On the car drive back home, we stopped for a couple slices of pizza at our favorite little ma and pa pizza shop, Domenik & Pia’s.  My father has been going here since he was a kid and would walk to the pizza shop at five years old during his lunch break at school (how the times where different back then). I will write more on this pizza shop in coming days you won’t want to miss this.  Pulling up to the house I noticed the front door was opened and inviting me in with the most delicious scent on this earth; the aromas of garlic and onions sautéing in extra virgin olive oil. I breezed by my sister with a hello and a smile and made my way into the kitchen without hesitation. I was a bit upset that my mother had started preparing, but she told me that I didn’t need to be here for her to prep the onions and garlic.

In the back of mind, I thought, ‘is she still hiding something from me? What else did she put in there? Why couldn’t she wait for me to come home?’ Maybe I was a bit paranoid because I was after the perfect sauce since I was now on my own living in the Big City. After my parnionia had fadded away and was blocked out by the aromas and lingering scent of sautéd garlic and onions and the roasting of juicy tomatoes and the sound of crushed salt and pepper I began to take notes, not with a paper and pen, but with my eyes. I took it in and learned this way and it would be the only way to learn and the only way to get better at making this sauce from scratch.

In that moment, it all came together.

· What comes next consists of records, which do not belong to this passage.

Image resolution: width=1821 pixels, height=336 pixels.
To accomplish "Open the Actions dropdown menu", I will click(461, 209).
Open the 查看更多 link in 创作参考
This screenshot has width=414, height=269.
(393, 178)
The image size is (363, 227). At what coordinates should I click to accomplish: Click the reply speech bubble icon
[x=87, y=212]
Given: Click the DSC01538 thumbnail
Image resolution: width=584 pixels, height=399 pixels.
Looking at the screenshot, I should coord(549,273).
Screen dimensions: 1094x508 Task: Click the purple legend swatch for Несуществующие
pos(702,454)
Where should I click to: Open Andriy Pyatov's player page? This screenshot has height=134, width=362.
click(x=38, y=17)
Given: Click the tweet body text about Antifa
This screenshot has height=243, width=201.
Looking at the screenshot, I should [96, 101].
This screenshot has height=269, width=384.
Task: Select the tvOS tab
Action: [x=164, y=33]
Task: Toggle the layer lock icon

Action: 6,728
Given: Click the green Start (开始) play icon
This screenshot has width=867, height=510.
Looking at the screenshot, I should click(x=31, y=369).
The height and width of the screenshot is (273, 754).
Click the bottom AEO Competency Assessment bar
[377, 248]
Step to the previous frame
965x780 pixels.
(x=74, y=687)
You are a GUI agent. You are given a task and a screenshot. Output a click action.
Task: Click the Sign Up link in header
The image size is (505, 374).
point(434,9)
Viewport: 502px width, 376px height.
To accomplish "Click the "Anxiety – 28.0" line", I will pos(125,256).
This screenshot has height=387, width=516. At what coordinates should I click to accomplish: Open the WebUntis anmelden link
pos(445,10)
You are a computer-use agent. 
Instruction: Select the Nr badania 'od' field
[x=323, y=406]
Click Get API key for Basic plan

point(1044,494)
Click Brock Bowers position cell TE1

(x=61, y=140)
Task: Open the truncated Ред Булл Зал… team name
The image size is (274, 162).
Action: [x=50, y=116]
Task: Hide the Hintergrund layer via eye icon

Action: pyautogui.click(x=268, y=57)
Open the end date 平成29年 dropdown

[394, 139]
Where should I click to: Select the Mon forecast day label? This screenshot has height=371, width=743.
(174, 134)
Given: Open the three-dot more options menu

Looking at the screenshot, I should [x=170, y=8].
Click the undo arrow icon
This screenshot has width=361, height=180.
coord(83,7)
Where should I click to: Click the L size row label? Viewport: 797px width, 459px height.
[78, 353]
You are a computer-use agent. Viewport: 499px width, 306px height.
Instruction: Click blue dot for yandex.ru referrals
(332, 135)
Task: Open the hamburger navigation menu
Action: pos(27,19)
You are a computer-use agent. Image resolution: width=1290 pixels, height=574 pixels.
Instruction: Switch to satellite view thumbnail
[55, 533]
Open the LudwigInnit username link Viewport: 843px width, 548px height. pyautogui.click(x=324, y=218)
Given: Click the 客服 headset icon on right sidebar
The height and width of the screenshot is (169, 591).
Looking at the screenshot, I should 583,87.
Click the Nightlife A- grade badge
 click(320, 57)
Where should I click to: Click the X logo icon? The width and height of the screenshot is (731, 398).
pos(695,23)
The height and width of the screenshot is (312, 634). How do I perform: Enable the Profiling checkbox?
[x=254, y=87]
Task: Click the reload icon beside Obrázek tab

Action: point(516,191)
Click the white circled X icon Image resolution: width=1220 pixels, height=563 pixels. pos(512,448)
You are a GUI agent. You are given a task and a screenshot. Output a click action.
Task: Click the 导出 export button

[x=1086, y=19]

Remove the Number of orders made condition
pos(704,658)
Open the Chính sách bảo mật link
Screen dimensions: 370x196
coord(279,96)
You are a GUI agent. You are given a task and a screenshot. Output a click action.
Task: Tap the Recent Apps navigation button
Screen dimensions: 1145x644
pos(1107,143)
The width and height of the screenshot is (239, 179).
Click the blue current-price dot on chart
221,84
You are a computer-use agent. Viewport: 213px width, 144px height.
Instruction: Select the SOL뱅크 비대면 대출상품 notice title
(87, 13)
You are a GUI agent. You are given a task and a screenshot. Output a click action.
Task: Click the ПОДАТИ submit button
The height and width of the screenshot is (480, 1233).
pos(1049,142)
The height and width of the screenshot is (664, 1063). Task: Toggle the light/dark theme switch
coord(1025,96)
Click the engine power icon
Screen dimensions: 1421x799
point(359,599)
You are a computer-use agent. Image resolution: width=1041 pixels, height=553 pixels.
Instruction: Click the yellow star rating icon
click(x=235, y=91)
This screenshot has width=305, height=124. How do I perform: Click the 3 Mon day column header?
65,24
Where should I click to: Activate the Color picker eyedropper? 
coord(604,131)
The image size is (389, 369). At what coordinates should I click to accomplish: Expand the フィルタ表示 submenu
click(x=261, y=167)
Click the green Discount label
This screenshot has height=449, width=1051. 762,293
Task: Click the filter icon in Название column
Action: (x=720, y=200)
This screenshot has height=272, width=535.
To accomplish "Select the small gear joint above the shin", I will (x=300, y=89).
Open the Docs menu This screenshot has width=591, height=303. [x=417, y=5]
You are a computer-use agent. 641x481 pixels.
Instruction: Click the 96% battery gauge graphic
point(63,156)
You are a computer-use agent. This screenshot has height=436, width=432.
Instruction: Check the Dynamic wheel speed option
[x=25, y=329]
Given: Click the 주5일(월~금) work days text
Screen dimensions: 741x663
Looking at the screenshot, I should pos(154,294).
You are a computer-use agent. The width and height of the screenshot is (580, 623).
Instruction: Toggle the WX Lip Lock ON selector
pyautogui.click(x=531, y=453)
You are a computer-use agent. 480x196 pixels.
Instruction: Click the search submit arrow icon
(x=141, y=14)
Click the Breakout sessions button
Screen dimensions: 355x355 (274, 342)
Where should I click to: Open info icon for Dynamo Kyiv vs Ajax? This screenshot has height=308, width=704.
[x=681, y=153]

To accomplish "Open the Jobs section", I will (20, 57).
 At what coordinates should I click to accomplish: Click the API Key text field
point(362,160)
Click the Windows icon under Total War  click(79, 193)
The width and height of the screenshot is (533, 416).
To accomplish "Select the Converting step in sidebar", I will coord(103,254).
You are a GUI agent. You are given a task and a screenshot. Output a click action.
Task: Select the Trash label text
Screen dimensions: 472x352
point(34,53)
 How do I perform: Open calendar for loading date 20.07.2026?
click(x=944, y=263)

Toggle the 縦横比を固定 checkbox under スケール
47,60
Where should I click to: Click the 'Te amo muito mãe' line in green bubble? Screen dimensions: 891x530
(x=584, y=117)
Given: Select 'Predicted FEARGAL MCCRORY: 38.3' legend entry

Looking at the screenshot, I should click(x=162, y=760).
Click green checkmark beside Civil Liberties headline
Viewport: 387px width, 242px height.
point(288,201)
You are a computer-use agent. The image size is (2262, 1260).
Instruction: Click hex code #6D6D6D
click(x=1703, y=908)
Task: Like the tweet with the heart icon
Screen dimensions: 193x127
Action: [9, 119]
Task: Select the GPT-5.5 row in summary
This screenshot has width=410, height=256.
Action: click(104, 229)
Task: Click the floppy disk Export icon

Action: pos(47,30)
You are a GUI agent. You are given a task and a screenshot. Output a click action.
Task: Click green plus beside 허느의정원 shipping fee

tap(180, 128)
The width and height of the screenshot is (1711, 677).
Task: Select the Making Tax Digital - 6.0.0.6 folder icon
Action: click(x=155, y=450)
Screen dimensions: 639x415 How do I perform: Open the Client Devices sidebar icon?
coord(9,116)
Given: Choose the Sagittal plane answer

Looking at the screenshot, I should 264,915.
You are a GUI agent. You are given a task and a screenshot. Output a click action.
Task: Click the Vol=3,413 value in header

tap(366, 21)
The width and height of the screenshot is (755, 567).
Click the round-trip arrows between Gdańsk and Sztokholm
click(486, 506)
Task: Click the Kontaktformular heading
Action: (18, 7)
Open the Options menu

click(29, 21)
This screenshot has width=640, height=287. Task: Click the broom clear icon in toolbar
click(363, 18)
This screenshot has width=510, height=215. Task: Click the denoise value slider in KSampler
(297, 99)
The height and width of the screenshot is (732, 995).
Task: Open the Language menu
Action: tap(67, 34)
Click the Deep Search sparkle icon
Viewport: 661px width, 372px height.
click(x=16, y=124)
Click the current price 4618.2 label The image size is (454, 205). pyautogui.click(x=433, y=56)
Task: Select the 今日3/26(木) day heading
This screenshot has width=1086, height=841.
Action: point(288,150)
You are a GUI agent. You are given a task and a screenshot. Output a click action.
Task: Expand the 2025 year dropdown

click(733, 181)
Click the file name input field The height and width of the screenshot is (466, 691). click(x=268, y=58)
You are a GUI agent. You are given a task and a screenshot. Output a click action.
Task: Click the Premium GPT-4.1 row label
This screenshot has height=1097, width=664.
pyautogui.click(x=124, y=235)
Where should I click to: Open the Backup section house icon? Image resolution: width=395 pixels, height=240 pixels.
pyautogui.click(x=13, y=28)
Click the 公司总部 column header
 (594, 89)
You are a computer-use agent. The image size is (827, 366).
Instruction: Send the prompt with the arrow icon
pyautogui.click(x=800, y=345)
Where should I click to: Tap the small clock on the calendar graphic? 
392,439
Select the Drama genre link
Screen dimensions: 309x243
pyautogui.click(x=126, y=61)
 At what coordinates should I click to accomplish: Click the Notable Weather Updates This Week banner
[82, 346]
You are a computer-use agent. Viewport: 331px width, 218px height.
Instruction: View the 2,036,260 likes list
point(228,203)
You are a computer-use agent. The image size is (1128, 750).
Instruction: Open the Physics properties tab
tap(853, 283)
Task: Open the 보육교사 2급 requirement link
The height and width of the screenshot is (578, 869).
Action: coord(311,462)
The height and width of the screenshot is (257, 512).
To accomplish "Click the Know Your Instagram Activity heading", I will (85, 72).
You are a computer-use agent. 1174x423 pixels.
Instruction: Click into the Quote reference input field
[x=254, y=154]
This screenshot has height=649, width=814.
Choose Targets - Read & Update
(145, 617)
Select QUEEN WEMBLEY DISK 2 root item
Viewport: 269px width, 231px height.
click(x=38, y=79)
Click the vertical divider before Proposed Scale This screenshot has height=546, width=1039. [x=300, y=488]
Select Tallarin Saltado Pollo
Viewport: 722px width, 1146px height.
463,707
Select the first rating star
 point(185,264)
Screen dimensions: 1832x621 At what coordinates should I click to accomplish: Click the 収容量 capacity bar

To seal the deal, my mother place her Le Cruisenet lid and set the temperature to a low flame. We walked away from that stove, both learning that food is a process, and you are always learning about the food as well as yourself. It is a play on life. You’ll never know how it’s suppose to go, but when you are in that moment you’ll feel infinite.

My mother and I walked away and sat outside in the back patio and both enjoyed a nice glass of pinot gris on a warm fall evening. We talked about my adventures in New York City and laughed about the past.